The ISP uses access cards (login and password) for clients to get access to internet. So, the clients have to get their IP address from the ISP DHCP server. They cannot get it from our router's DHCP server. Each client gets their own ISP assigned IP address and when their allotted data is used up, they are disconnected. I can get the clients internet access, but I can not figure out how to intercept the ISP assigned DNS server to assign our own DNS server for filtering.
So your goal is to give each client internet access but be able to control DNS and filter content? Are there any other goals?
The way you have it now with the bridge between WAN and LAN is effectively the same as if you plugged a cable from WAN directly into LAN and completely bypassed your pfsense box. It would also be similar if you plugged all your clients into the same switch and just relied on the ISP to sort out DHCP, DNS, etc.
If I am reading between the lines correctly, the ISP has assigned your organization a group of IP addresses via a DHCP pool of their choosing. When your client "plugs in" either physically or over wifi, they are assigned an IP address and then have to enter some credentials to get internet access. This allows the ISP to verify clients and log usage to enforce data caps.
Are addresses assigned by the ISP to each client IPv4 or IPv6? Publicly route-able addresses (each client visible to the internet at large) or private addresses (behind an ISP gateway that controls access to the internet at large)?
Address ranges reserved for private use are:
10.0.0.0/8 = 10.0.0.0 through 10.255.255.255
172.16.0.0/12 = 172.16.0.0 through 172.31.255.255
192.168.0.0/16 = 192.168.0.0 through 192.168.255.255
How many physical Ethernet ports on the box you're using to run pfSense?
I just realized that some of the answers to my questions were available in some of the screenshots your posted a month ago in your original post. Here is my thinking from the 35,000 foot view........
- Configure pfSense to receive an address from ISP on WAN via their DHCP server
- Create a "management" interface on LAN with a private address range and its own DHCP server. This allows you to plug in a laptop or other host and talk to pfSense, manage firewall rules, DNS, pfBlocker etc. as well as any switches or wireless access points you might have
- Create a bridge interface with WAN & OPT1 where all your clients will connect. This will be a DMZ of sorts where your clients get addresses directly from ISP and can pass credentials, etc. See Internal / External Bridges on this page:
- Create a series of firewall rules to intercept and redirect DNS traffic to pfSense.

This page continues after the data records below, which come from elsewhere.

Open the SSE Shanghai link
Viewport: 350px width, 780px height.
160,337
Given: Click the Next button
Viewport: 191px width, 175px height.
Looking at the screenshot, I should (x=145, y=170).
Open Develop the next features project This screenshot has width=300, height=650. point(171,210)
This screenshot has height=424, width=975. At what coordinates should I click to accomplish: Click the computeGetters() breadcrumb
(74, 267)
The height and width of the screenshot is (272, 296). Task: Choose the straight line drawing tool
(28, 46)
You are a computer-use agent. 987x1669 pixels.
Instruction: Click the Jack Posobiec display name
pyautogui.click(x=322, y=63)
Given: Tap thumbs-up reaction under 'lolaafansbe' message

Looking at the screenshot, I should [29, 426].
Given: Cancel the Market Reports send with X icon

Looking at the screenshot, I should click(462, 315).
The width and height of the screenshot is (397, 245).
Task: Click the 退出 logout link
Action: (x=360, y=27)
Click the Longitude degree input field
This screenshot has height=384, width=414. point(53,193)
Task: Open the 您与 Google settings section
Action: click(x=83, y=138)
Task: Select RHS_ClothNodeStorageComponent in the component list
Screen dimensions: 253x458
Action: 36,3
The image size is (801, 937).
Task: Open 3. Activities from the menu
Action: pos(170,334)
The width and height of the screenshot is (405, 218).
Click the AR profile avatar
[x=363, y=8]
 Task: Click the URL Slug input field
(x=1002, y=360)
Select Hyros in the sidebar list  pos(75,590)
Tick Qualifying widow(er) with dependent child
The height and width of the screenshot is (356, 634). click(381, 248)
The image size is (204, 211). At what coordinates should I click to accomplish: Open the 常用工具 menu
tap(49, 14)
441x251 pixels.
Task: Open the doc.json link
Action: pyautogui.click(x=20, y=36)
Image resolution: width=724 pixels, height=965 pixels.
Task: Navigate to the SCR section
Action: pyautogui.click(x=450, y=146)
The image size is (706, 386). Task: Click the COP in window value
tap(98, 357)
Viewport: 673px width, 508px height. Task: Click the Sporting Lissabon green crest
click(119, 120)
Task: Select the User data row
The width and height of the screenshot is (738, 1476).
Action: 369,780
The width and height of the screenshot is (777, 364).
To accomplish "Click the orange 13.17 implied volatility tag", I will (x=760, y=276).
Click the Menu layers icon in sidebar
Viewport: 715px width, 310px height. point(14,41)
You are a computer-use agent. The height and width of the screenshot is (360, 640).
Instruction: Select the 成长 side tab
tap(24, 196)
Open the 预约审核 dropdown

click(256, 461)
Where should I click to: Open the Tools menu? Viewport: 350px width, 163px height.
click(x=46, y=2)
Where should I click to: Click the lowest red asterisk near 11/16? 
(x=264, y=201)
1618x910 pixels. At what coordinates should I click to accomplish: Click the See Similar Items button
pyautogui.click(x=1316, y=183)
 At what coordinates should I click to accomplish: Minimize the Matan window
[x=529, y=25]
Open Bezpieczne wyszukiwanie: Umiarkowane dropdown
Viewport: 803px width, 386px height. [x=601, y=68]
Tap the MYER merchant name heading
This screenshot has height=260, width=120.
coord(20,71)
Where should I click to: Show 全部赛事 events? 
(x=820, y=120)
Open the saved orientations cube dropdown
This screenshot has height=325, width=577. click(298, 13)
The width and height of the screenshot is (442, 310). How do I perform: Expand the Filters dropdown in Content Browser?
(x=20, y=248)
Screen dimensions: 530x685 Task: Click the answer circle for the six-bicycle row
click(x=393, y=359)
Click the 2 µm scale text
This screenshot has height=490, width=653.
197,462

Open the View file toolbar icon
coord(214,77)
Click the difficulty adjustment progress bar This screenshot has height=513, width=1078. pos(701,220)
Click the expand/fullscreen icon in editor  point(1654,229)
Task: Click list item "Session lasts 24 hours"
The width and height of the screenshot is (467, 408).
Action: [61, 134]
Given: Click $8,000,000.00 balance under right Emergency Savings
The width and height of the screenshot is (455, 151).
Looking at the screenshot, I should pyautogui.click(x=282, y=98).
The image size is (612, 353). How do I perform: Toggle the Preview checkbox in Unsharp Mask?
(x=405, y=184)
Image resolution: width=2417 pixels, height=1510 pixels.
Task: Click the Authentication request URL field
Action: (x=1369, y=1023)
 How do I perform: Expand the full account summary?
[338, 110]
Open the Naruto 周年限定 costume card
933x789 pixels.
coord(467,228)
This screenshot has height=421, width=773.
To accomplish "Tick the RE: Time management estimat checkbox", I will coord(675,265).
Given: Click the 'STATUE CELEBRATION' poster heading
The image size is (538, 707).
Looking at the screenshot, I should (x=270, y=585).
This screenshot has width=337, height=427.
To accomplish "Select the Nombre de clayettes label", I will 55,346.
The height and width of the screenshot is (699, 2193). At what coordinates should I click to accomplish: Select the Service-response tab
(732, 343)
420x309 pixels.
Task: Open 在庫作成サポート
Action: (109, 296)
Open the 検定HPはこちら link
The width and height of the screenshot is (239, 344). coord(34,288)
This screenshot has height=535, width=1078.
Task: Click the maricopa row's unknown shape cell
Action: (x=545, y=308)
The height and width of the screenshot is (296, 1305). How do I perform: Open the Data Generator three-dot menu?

- Configure Unbound to listen for DNS requests on OPT1. Unbound can then either act as a resolver and serve up the appropriate web addresses or forward those requests to your DNS provider of choice.
- pfBlocker can also be used on pfSense defined interfaces (WAN, LAN, OPT1....) to filter content, IP ranges, etc.
Hope this helps. I'm far (far, far) from an expert but let me know how you want to proceed.